● What the task requires:
Nothing but the line containing "This screenshot has height=819, width=1456." and the lines that follow it to the end of the material below should appear in the answer, each copied exactly.

● Dataset records:
--- START ---

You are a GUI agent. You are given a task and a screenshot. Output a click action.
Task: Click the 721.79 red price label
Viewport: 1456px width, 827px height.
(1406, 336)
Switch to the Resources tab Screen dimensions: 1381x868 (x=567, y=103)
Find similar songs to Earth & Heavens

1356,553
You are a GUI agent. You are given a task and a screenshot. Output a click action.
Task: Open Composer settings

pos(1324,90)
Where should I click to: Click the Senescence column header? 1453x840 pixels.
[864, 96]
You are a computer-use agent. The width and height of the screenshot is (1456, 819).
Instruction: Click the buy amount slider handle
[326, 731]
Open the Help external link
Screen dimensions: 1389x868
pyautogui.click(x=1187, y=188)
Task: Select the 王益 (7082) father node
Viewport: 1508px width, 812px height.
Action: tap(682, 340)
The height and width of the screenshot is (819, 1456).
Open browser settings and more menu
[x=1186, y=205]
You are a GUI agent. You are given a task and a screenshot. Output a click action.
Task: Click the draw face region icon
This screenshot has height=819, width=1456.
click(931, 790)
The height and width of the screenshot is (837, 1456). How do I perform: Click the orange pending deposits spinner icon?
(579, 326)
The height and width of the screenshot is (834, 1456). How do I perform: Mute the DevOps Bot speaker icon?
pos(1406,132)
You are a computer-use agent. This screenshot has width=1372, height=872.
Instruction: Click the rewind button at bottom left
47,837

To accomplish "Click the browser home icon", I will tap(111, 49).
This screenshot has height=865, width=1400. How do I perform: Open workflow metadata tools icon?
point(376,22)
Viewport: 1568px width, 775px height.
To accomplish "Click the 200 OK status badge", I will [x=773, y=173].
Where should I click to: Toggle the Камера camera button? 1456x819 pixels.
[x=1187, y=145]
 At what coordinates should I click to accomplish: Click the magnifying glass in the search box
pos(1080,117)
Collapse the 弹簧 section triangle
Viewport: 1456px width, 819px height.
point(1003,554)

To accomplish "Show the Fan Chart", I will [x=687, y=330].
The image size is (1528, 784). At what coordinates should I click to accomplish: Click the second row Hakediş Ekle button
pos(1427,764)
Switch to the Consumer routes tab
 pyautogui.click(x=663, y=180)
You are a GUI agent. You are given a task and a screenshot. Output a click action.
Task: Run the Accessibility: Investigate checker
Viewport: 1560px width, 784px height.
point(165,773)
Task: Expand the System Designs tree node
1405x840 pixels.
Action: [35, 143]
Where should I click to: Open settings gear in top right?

--- END ---

● Solution for this problem:
This screenshot has height=819, width=1456.
click(931, 790)
The height and width of the screenshot is (837, 1456). How do I perform: Click the orange pending deposits spinner icon?
(579, 326)
The height and width of the screenshot is (834, 1456). How do I perform: Mute the DevOps Bot speaker icon?
pos(1406,132)
You are a computer-use agent. This screenshot has width=1372, height=872.
Instruction: Click the rewind button at bottom left
47,837

To accomplish "Click the browser home icon", I will tap(111, 49).
This screenshot has height=865, width=1400. How do I perform: Open workflow metadata tools icon?
point(376,22)
Viewport: 1568px width, 775px height.
To accomplish "Click the 200 OK status badge", I will [x=773, y=173].
Where should I click to: Toggle the Камера camera button? 1456x819 pixels.
[x=1187, y=145]
 At what coordinates should I click to accomplish: Click the magnifying glass in the search box
pos(1080,117)
Collapse the 弹簧 section triangle
Viewport: 1456px width, 819px height.
point(1003,554)

To accomplish "Show the Fan Chart", I will [x=687, y=330].
The image size is (1528, 784). At what coordinates should I click to accomplish: Click the second row Hakediş Ekle button
pos(1427,764)
Switch to the Consumer routes tab
 pyautogui.click(x=663, y=180)
You are a GUI agent. You are given a task and a screenshot. Output a click action.
Task: Run the Accessibility: Investigate checker
Viewport: 1560px width, 784px height.
point(165,773)
Task: Expand the System Designs tree node
1405x840 pixels.
Action: [35, 143]
Where should I click to: Open settings gear in top right?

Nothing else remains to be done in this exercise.